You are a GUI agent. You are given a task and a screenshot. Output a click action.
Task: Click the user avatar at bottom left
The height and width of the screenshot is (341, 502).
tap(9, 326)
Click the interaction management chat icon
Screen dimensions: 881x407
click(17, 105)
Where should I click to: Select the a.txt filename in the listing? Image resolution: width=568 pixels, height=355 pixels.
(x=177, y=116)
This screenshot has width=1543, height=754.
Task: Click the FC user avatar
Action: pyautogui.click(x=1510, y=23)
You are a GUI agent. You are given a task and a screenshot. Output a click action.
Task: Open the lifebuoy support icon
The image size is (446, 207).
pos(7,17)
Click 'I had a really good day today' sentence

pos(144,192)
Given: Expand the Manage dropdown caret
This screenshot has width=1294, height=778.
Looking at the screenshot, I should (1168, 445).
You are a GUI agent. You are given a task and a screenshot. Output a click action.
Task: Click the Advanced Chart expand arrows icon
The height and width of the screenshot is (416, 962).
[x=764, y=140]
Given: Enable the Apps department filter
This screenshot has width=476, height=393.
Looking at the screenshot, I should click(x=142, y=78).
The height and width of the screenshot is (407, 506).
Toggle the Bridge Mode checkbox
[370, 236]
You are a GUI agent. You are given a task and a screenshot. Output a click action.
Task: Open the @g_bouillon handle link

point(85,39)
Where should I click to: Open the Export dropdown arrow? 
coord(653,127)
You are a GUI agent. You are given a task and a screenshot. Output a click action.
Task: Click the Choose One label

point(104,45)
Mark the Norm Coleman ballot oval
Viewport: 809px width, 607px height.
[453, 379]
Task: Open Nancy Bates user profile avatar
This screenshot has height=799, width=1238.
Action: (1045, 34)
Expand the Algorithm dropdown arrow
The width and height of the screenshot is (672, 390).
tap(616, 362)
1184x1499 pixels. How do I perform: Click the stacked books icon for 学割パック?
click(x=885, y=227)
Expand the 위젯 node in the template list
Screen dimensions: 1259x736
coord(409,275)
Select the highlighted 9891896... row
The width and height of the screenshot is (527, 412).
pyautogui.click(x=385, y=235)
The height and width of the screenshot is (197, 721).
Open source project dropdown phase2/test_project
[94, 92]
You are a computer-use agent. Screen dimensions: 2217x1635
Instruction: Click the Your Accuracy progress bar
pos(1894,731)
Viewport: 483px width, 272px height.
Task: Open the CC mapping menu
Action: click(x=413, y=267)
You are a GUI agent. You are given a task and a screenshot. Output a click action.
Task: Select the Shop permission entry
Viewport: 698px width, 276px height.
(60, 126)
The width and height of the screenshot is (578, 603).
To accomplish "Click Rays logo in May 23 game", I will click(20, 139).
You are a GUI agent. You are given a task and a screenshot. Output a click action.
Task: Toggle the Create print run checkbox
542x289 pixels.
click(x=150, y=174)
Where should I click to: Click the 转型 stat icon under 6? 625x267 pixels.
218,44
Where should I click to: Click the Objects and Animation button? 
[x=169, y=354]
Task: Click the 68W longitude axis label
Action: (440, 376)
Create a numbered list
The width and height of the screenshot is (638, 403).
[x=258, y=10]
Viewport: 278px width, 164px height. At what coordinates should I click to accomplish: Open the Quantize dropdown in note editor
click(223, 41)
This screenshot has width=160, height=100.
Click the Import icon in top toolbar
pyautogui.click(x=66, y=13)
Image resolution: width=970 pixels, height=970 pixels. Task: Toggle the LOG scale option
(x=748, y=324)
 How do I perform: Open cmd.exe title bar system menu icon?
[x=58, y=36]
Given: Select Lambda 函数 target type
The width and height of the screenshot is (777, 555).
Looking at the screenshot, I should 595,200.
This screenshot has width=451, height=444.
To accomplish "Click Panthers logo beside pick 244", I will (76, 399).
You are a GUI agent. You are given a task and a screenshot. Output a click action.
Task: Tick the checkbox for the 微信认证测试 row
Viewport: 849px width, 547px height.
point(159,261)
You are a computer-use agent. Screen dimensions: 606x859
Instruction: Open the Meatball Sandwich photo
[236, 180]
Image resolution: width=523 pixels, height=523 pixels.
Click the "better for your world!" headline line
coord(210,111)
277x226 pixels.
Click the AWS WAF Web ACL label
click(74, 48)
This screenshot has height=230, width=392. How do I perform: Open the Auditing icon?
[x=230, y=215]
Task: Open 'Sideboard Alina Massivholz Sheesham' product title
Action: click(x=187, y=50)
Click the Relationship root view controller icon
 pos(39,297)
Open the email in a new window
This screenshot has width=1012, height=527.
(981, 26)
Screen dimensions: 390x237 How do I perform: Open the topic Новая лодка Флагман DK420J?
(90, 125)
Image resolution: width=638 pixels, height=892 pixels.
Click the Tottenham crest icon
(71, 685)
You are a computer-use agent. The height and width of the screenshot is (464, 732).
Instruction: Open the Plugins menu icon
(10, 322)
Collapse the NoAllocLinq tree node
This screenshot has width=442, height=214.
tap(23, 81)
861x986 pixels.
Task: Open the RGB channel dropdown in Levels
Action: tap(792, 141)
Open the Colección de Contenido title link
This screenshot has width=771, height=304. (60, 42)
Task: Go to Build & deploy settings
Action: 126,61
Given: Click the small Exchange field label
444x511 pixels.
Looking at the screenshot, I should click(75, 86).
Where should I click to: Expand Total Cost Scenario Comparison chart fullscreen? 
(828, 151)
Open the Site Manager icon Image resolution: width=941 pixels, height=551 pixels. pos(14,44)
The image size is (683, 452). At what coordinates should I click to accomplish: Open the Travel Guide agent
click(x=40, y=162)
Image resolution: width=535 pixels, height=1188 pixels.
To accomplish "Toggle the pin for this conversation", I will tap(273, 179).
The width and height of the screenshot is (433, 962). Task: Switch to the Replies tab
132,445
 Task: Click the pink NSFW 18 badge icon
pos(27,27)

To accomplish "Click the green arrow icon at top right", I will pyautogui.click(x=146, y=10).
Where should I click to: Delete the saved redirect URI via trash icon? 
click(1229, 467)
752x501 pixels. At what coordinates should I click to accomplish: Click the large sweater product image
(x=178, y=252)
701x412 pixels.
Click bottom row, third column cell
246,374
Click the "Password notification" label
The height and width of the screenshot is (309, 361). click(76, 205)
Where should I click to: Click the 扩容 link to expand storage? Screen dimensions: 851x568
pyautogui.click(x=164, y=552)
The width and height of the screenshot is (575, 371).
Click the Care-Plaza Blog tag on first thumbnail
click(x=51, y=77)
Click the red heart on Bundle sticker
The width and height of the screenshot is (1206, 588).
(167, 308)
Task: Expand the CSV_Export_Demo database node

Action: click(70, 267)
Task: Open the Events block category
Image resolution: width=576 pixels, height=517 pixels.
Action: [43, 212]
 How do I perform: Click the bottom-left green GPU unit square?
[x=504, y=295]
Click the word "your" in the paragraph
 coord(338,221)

- - - - -

**Instructions for the task:** Type the data out again, exactly.

**Exercise output:**
You are a GUI agent. You are given a task and a screenshot. Output a click action.
Task: Click the user avatar at bottom left
The height and width of the screenshot is (341, 502).
tap(9, 326)
Click the interaction management chat icon
Screen dimensions: 881x407
click(17, 105)
Where should I click to: Select the a.txt filename in the listing? Image resolution: width=568 pixels, height=355 pixels.
(x=177, y=116)
This screenshot has width=1543, height=754.
Task: Click the FC user avatar
Action: pyautogui.click(x=1510, y=23)
You are a GUI agent. You are given a task and a screenshot. Output a click action.
Task: Open the lifebuoy support icon
The image size is (446, 207).
pos(7,17)
Click 'I had a really good day today' sentence

pos(144,192)
Given: Expand the Manage dropdown caret
This screenshot has width=1294, height=778.
Looking at the screenshot, I should (1168, 445).
You are a GUI agent. You are given a task and a screenshot. Output a click action.
Task: Click the Advanced Chart expand arrows icon
The height and width of the screenshot is (416, 962).
[x=764, y=140]
Given: Enable the Apps department filter
This screenshot has width=476, height=393.
Looking at the screenshot, I should click(x=142, y=78).
The height and width of the screenshot is (407, 506).
Toggle the Bridge Mode checkbox
[370, 236]
You are a GUI agent. You are given a task and a screenshot. Output a click action.
Task: Open the @g_bouillon handle link

point(85,39)
Where should I click to: Open the Export dropdown arrow? 
coord(653,127)
You are a GUI agent. You are given a task and a screenshot. Output a click action.
Task: Click the Choose One label

point(104,45)
Mark the Norm Coleman ballot oval
Viewport: 809px width, 607px height.
[453, 379]
Task: Open Nancy Bates user profile avatar
This screenshot has height=799, width=1238.
Action: (1045, 34)
Expand the Algorithm dropdown arrow
The width and height of the screenshot is (672, 390).
tap(616, 362)
1184x1499 pixels. How do I perform: Click the stacked books icon for 学割パック?
click(x=885, y=227)
Expand the 위젯 node in the template list
Screen dimensions: 1259x736
coord(409,275)
Select the highlighted 9891896... row
The width and height of the screenshot is (527, 412).
pyautogui.click(x=385, y=235)
The height and width of the screenshot is (197, 721).
Open source project dropdown phase2/test_project
[94, 92]
You are a computer-use agent. Screen dimensions: 2217x1635
Instruction: Click the Your Accuracy progress bar
pos(1894,731)
Viewport: 483px width, 272px height.
Task: Open the CC mapping menu
Action: click(x=413, y=267)
You are a GUI agent. You are given a task and a screenshot. Output a click action.
Task: Select the Shop permission entry
Viewport: 698px width, 276px height.
(60, 126)
The width and height of the screenshot is (578, 603).
To accomplish "Click Rays logo in May 23 game", I will click(20, 139).
You are a GUI agent. You are given a task and a screenshot. Output a click action.
Task: Toggle the Create print run checkbox
542x289 pixels.
click(x=150, y=174)
Where should I click to: Click the 转型 stat icon under 6? 625x267 pixels.
218,44
Where should I click to: Click the Objects and Animation button? 
[x=169, y=354]
Task: Click the 68W longitude axis label
Action: (440, 376)
Create a numbered list
The width and height of the screenshot is (638, 403).
[x=258, y=10]
Viewport: 278px width, 164px height. At what coordinates should I click to accomplish: Open the Quantize dropdown in note editor
click(223, 41)
This screenshot has width=160, height=100.
Click the Import icon in top toolbar
pyautogui.click(x=66, y=13)
Image resolution: width=970 pixels, height=970 pixels. Task: Toggle the LOG scale option
(x=748, y=324)
 How do I perform: Open cmd.exe title bar system menu icon?
[x=58, y=36]
Given: Select Lambda 函数 target type
The width and height of the screenshot is (777, 555).
Looking at the screenshot, I should 595,200.
This screenshot has width=451, height=444.
To accomplish "Click Panthers logo beside pick 244", I will (76, 399).
You are a GUI agent. You are given a task and a screenshot. Output a click action.
Task: Tick the checkbox for the 微信认证测试 row
Viewport: 849px width, 547px height.
point(159,261)
You are a computer-use agent. Screen dimensions: 606x859
Instruction: Open the Meatball Sandwich photo
[236, 180]
Image resolution: width=523 pixels, height=523 pixels.
Click the "better for your world!" headline line
coord(210,111)
277x226 pixels.
Click the AWS WAF Web ACL label
click(74, 48)
This screenshot has height=230, width=392. How do I perform: Open the Auditing icon?
[x=230, y=215]
Task: Open 'Sideboard Alina Massivholz Sheesham' product title
Action: click(x=187, y=50)
Click the Relationship root view controller icon
 pos(39,297)
Open the email in a new window
This screenshot has width=1012, height=527.
(981, 26)
Screen dimensions: 390x237 How do I perform: Open the topic Новая лодка Флагман DK420J?
(90, 125)
Image resolution: width=638 pixels, height=892 pixels.
Click the Tottenham crest icon
(71, 685)
You are a computer-use agent. The height and width of the screenshot is (464, 732).
Instruction: Open the Plugins menu icon
(10, 322)
Collapse the NoAllocLinq tree node
This screenshot has width=442, height=214.
tap(23, 81)
861x986 pixels.
Task: Open the RGB channel dropdown in Levels
Action: tap(792, 141)
Open the Colección de Contenido title link
This screenshot has width=771, height=304. (60, 42)
Task: Go to Build & deploy settings
Action: 126,61
Given: Click the small Exchange field label
444x511 pixels.
Looking at the screenshot, I should click(75, 86).
Where should I click to: Expand Total Cost Scenario Comparison chart fullscreen? 
(828, 151)
Open the Site Manager icon Image resolution: width=941 pixels, height=551 pixels. pos(14,44)
The image size is (683, 452). At what coordinates should I click to accomplish: Open the Travel Guide agent
click(x=40, y=162)
Image resolution: width=535 pixels, height=1188 pixels.
To accomplish "Toggle the pin for this conversation", I will tap(273, 179).
The width and height of the screenshot is (433, 962). Task: Switch to the Replies tab
132,445
 Task: Click the pink NSFW 18 badge icon
pos(27,27)

To accomplish "Click the green arrow icon at top right", I will pyautogui.click(x=146, y=10).
Where should I click to: Delete the saved redirect URI via trash icon? 
click(1229, 467)
752x501 pixels. At what coordinates should I click to accomplish: Click the large sweater product image
(x=178, y=252)
701x412 pixels.
Click bottom row, third column cell
246,374
Click the "Password notification" label
The height and width of the screenshot is (309, 361). click(76, 205)
Where should I click to: Click the 扩容 link to expand storage? Screen dimensions: 851x568
pyautogui.click(x=164, y=552)
The width and height of the screenshot is (575, 371).
Click the Care-Plaza Blog tag on first thumbnail
click(x=51, y=77)
Click the red heart on Bundle sticker
The width and height of the screenshot is (1206, 588).
(167, 308)
Task: Expand the CSV_Export_Demo database node

Action: click(70, 267)
Task: Open the Events block category
Image resolution: width=576 pixels, height=517 pixels.
Action: [43, 212]
 How do I perform: Click the bottom-left green GPU unit square?
[x=504, y=295]
Click the word "your" in the paragraph
 coord(338,221)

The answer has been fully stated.